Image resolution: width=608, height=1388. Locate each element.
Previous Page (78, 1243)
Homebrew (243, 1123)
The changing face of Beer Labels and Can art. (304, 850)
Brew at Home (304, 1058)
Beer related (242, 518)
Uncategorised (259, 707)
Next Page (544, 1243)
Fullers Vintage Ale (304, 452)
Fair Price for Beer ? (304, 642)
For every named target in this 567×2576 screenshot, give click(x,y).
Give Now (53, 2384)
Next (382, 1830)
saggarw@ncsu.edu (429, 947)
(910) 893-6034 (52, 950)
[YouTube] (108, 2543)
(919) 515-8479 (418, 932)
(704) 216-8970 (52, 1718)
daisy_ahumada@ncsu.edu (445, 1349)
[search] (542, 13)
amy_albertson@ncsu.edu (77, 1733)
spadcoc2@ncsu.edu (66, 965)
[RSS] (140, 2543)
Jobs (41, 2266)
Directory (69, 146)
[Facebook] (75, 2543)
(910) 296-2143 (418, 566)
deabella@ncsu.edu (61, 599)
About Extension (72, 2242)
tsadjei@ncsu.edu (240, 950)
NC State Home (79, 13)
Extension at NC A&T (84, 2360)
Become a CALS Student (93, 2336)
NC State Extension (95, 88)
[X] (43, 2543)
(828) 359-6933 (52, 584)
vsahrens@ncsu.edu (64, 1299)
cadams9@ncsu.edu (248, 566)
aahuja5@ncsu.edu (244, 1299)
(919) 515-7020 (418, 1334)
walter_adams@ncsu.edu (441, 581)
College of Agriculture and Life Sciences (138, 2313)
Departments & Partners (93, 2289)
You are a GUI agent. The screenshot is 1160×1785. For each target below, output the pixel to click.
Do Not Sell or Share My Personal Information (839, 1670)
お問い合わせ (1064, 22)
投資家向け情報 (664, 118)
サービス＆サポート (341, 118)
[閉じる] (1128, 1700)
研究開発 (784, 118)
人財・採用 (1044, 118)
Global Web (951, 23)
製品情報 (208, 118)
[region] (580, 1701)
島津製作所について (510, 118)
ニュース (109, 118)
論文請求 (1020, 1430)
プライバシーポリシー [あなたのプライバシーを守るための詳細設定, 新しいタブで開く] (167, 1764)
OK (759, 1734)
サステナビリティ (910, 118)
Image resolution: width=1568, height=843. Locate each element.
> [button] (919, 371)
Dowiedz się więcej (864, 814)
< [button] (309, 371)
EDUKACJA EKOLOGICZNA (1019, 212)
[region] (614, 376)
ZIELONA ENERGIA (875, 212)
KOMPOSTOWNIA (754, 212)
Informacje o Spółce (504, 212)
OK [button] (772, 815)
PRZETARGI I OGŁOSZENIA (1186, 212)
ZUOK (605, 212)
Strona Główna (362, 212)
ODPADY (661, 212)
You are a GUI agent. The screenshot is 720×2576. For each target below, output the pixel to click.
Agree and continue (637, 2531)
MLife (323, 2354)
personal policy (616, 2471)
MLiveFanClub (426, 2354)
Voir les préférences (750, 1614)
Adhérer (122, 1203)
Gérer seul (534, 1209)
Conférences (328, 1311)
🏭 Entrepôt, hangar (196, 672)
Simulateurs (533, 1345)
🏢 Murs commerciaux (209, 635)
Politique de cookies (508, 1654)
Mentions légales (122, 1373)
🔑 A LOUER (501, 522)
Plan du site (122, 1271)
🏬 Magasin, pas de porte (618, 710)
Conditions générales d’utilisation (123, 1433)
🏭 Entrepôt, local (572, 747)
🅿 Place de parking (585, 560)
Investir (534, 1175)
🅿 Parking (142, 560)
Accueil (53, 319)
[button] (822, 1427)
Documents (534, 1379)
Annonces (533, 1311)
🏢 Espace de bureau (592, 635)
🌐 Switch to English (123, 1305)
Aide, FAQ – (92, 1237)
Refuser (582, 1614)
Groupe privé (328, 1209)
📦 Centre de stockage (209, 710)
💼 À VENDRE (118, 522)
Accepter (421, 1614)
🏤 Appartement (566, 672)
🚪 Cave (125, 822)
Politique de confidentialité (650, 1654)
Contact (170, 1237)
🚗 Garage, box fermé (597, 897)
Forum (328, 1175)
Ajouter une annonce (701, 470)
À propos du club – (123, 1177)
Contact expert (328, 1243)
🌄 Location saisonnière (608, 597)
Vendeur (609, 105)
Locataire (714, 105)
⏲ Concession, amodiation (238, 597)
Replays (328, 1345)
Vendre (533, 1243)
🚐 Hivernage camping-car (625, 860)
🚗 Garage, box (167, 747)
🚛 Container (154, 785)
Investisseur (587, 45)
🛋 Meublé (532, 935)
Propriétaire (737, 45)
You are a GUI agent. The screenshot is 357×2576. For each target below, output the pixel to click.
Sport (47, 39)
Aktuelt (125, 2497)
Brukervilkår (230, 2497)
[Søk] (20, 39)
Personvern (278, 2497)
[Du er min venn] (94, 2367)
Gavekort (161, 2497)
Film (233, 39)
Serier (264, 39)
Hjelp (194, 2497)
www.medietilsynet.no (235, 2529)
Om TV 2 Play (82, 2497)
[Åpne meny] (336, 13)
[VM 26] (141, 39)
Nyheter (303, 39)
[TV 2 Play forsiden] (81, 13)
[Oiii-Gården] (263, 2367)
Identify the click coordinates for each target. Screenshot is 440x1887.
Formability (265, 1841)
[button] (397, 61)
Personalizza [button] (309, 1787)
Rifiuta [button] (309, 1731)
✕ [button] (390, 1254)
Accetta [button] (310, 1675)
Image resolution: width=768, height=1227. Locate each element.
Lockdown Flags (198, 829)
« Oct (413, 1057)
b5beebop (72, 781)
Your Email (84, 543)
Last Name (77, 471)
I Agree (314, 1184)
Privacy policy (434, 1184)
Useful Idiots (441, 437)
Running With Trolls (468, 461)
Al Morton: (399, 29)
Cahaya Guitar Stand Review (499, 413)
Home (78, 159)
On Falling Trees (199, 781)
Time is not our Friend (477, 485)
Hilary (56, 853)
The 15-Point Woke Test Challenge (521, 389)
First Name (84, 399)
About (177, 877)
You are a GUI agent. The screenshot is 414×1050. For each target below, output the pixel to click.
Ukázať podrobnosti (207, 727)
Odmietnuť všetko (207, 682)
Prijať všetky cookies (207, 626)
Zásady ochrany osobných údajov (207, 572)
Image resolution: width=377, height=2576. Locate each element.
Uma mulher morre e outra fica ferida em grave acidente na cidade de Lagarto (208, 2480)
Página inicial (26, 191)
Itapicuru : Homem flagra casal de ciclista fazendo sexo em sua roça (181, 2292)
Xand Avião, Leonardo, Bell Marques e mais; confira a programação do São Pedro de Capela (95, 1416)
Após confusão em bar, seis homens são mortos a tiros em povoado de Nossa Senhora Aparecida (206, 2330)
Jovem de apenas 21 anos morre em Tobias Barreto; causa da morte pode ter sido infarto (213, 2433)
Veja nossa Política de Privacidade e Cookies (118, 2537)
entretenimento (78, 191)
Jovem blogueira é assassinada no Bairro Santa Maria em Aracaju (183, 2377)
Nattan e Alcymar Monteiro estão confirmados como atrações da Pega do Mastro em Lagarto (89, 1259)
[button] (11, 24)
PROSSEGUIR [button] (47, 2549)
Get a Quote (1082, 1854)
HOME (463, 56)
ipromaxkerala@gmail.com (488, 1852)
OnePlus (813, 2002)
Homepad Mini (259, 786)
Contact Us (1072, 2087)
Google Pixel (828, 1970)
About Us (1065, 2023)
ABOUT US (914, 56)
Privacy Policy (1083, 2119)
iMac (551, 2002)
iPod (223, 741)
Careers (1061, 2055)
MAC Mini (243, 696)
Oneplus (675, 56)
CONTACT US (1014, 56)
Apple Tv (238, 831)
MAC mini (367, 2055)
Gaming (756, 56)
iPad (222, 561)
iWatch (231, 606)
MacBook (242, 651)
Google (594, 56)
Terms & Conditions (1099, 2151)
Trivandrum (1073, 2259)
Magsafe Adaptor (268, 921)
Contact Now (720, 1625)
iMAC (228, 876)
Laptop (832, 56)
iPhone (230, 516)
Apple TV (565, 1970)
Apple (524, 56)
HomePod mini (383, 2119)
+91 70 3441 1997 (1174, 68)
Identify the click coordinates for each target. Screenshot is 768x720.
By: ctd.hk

____

GOAL —
Which lines in the records above contain the word "each"? Show them all, copied in full.

PROBLEM SOLUTION —
Image resolution: width=608, height=1388. Locate each element.
You are a GUI agent. The screenshot is 1160×1785. For each target below, output the pixel to click.
Image resolution: width=1568, height=843. Locate each element.
You are a GUI agent. The screenshot is 720×2576. For each target below, output the pixel to click.
You are a GUI agent. The screenshot is 357×2576. For each target below, output the pixel to click.
Identify the click coordinates for each target. Screenshot is 440x1887.
Image resolution: width=768, height=1227. Locate each element.
You are a GUI agent. The screenshot is 414×1050. For each target below, output the pixel to click.
Image resolution: width=377, height=2576. Locate each element.
Identify the click coordinates for each target. Screenshot is 768x720.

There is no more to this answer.